Parte di una trilogia, Love è ambientato in un’estate nella quale i due protagonisti Tor e Marianne affrontano i turbamenti della ricerca sessuale e dell’amore. Lungo il cammino che porta alla risoluzione e all’affermazione di una volontà quando si parla di desiderio e bisogni, è necessario soffermarsi a dialogare con diverse prospettive che possano fare luce su una pluralità di visioni. Una città moderna come Oslo è lo sfondo ideale per una narrazione dal ritmo lento che segue placida l’evolvere degli eventi
◆ La recensione di GIULIA FAZIO
► Dopo la presentazione del film alla Mostra internazionale d’arte cinematografica di Venezia nel 2024, l’opera dell’artista norvegese è stata proiettata per breve tempo nelle sale. Love è ora disponibile per la visione nel catalogo della piattaforma Mubi, per chi se lo fosse perso. Il film fa parte della trilogia di Dag Johan Haugerud, intitolata Sex Love Dreams, che intende indagare le relazioni e la complessità dei rapporti. Come già fece Eric Rohmer negli anni Sessanta, il metodo più efficace per parlare di sentimenti è il quieto dialogo tra individualità nella frenesia metropolitana. Se Rohmer nei suoi film si allontanava da Parigi alla volta della campagna, per Haugerud è sufficiente un traghetto da un’isola all’altra del sognante paesaggio norvegese.
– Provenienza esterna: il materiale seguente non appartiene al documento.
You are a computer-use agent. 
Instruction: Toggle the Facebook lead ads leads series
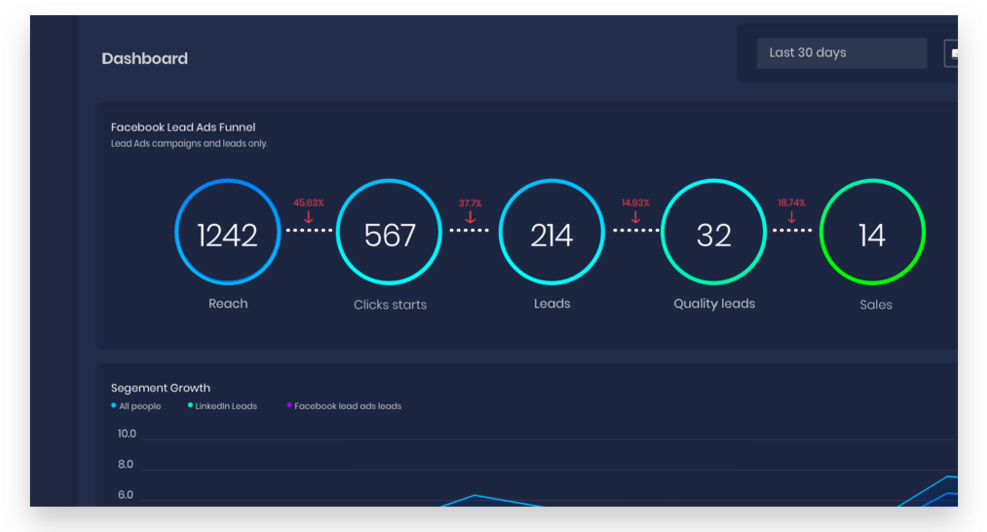pyautogui.click(x=347, y=406)
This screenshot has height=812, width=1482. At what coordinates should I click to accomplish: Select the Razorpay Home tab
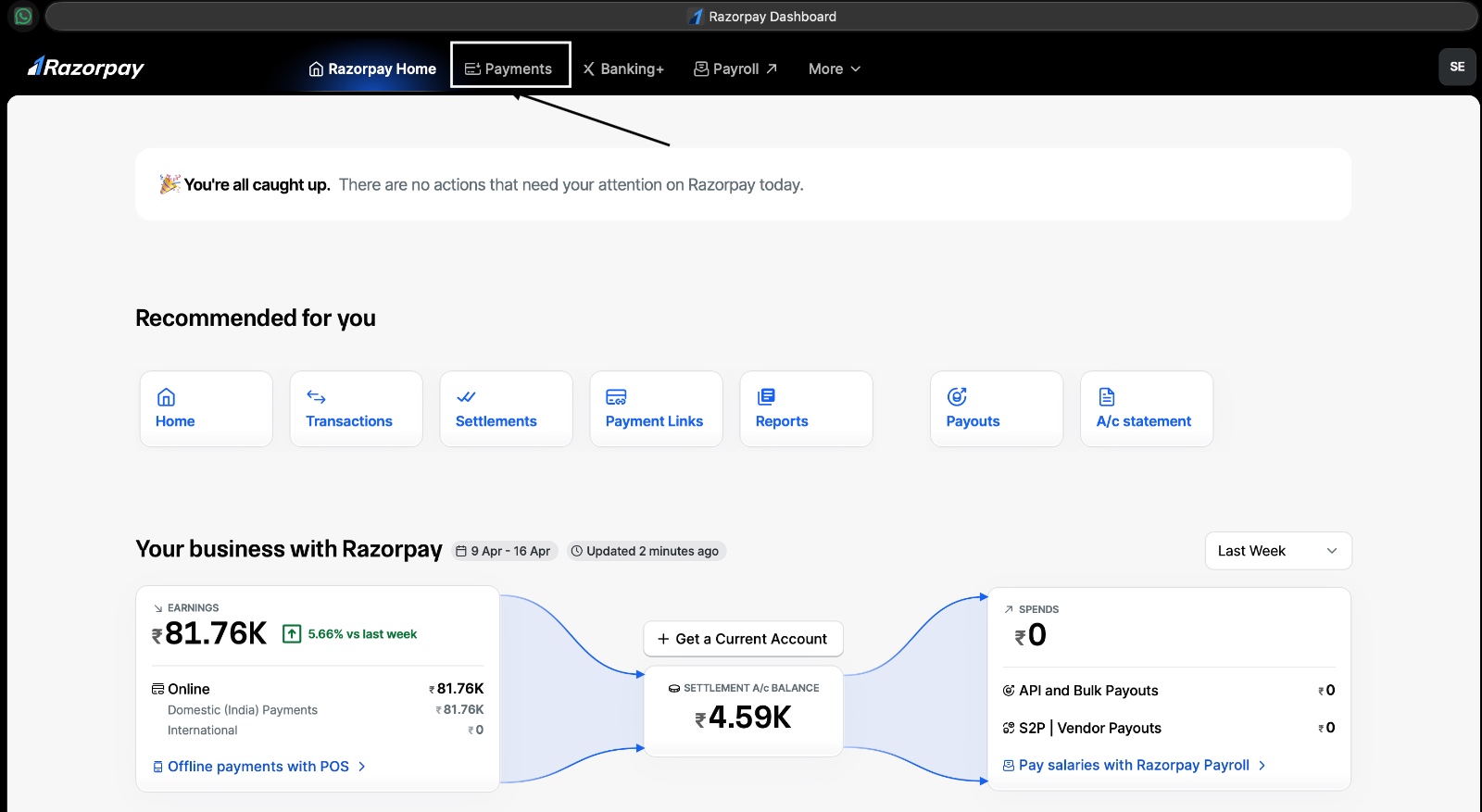point(372,69)
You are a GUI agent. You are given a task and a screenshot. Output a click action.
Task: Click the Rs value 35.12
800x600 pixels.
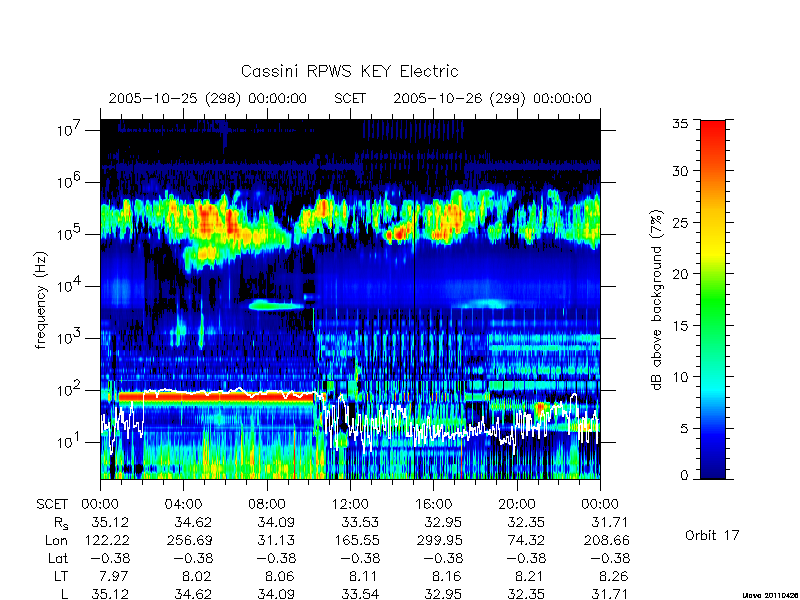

Marianne (Andrea Bræin Hovig) è un’urologa sulla quarantina che non si è mai sposata e non ha avuto figli. La donna non desidera intraprendere una relazione che possa condurre al matrimonio; tuttavia, l’amica Heidi (Marte Engebrigtsen) la esorta alla conoscenza del suo amico Ole, un geologo divorziato, convinta che possa cambiare idea. Quando si imbarcano nel traghetto che le condurrà all’incontro organizzato da Heidi per presentarli, le due donne si imbattono in Tor (Tayo Cittadella Jacobsen), un infermiere trentenne che lavora con Marianne. In questo breve segmento, l’autore mostra le personalità di Tor e Hedi che, in diverso modo, influenzeranno Marianne nel comprendere cosa ricerca realmente in un rapporto. Al rientro dall’incontro voluto dall’amica, Marianne riprende il traghetto dove vi ritrova Tor. L’uomo le spiega che spesso gli capita di fare la tratta di andata e ritorno più volte durante la sera per incontrare uomini trovati sull’app Grindr. In una di quelle tratte, l’infermiere farà la conoscenza di Björn, uno psicologo non interessato ai meri rapporti sessuali che da subito appare tormentato e malinconico. La pellicola segue l’evoluzione delle conoscenze intraprese da Tor e Marianne, obbligati a confrontarsi con le esigenze dei legami affettivi.